More eggs and still more eggs fell on the Algarvian entrenchments and forts. And then, without warning, they stopped falling. Skarnu pulled a brass whistle from his trouser pocket and blew a long, echoing blast, one of hundreds ringing out along several miles of battle line. “For Valmiera!” he cried. “For King Gainibu!” He scrambled out of the approach trench and trotted toward the Algarvians’ works.

“Valmiera!” his men shouted, and followed him out into the open. “Gainibu!” He looked to either side. Thousands of Valmierans, thousands upon thousands, stormed west. It was a sight to make any soldier proud of his countrymen.

Only a few hundred more yards, Skarnu thought. Then we’ll be in among the redheads, and then they’ll be ours. But already flashes ahead warned that some Algarvians had survived the pounding the Valmierans had given them. More and more enemy soldiers began blazing at Skarnu and his comrades. Men started falling, some without a sound, others shrieking as they were wounded.

The Algarvians had endured all the eggs the Valmierans tossed at them without responding—till this moment, when the men attacking them were most vulnerable. And now they rained eggs down on the Valmierans. Skarnu found himself on the ground without any clear memory of how he’d got there. One moment, he’d been upright. The next—

He scrambled to his feet. His trousers were torn. His tunic was out at the elbow. He wasn’t bleeding, or didn’t think he was. Lucky, he thought.
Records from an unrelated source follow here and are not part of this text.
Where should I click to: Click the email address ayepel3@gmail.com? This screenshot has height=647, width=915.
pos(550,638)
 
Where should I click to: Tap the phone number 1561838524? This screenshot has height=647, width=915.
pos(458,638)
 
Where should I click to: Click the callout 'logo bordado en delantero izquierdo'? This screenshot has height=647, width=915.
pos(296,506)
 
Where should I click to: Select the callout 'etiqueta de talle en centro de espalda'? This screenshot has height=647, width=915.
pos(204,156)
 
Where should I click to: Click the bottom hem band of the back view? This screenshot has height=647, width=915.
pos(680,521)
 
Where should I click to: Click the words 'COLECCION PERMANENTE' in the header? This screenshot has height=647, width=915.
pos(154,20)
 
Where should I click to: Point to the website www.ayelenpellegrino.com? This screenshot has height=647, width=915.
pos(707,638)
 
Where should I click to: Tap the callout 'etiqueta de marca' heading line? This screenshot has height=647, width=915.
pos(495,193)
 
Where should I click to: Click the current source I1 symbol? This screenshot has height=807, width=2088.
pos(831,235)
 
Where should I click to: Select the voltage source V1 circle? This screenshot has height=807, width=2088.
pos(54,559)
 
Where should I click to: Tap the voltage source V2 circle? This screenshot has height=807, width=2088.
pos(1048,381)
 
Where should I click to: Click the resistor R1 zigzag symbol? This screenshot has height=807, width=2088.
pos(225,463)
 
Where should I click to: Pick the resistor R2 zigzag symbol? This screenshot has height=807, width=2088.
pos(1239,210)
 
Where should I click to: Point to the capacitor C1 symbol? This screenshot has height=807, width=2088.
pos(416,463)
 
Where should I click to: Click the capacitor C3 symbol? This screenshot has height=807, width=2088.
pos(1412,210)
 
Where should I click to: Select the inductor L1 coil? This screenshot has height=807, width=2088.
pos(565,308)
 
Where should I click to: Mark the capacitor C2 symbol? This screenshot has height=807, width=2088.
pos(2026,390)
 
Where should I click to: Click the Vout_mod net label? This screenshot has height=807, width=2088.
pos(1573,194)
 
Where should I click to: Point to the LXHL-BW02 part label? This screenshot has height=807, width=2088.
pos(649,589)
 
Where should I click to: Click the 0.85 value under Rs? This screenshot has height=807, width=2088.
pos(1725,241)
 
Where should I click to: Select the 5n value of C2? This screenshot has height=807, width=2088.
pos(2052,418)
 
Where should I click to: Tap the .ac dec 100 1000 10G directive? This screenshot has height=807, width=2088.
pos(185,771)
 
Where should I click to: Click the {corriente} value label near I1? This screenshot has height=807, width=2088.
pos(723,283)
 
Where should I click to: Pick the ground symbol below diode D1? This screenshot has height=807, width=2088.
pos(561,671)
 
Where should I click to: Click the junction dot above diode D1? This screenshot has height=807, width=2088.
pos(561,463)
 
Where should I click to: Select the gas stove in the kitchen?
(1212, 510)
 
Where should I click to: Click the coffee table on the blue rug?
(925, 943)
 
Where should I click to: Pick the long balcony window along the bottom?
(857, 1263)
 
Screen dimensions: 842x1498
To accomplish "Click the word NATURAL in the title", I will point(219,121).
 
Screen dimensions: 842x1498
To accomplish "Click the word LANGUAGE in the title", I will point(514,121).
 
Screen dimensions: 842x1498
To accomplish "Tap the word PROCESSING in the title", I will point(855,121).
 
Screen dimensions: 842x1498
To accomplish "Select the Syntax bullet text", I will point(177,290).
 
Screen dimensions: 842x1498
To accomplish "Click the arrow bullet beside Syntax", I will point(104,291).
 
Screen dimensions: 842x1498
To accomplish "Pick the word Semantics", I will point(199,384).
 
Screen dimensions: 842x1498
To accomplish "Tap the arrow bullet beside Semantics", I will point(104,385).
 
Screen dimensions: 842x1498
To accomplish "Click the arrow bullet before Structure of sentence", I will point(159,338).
He waved to show his men he was all right, arid looked back over his shoulder to see how they were doing. Even as he did so, a couple of them went down. They hadn’t come very far—surely not halfway—but he’d lost a lot of them. If he kept losing them at that rate, he wouldn’t have any men left by the time he got to the forwardmost Algarvian trenches. He probably wouldn’t live to get to those trenches himself, an unpleasant afterthought to have.

The headlong charge was simply too expensive to be borne. “By squads!” he shouted. “Blaze and move by squads!”